╔══
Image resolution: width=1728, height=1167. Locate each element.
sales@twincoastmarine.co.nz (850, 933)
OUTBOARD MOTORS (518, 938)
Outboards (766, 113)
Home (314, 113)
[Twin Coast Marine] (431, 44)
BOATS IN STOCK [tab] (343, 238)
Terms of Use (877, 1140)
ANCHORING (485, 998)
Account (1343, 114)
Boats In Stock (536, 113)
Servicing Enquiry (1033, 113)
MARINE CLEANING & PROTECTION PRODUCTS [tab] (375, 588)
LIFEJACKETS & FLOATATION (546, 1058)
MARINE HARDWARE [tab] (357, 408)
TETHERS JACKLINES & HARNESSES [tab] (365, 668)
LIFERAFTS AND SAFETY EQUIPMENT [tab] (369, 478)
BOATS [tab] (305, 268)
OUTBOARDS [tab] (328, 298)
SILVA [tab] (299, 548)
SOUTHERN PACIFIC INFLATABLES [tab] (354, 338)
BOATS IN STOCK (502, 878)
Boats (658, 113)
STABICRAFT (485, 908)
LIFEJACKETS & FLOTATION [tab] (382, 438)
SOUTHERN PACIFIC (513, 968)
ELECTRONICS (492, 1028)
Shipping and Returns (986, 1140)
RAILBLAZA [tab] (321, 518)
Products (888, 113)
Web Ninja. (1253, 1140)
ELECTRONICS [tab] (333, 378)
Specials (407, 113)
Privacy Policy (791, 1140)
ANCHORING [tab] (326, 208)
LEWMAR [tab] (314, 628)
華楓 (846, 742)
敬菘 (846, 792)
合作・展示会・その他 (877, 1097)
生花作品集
╚══
> The task: Starting at the line that contains "Products (888, 113)", copy every line down to the last line of the records above, exactly as written.

> Task answer:
Products (888, 113)
Web Ninja. (1253, 1140)
ELECTRONICS [tab] (333, 378)
Specials (407, 113)
Privacy Policy (791, 1140)
ANCHORING [tab] (326, 208)
LEWMAR [tab] (314, 628)
華楓 (846, 742)
敬菘 (846, 792)
合作・展示会・その他 (877, 1097)
生花作品集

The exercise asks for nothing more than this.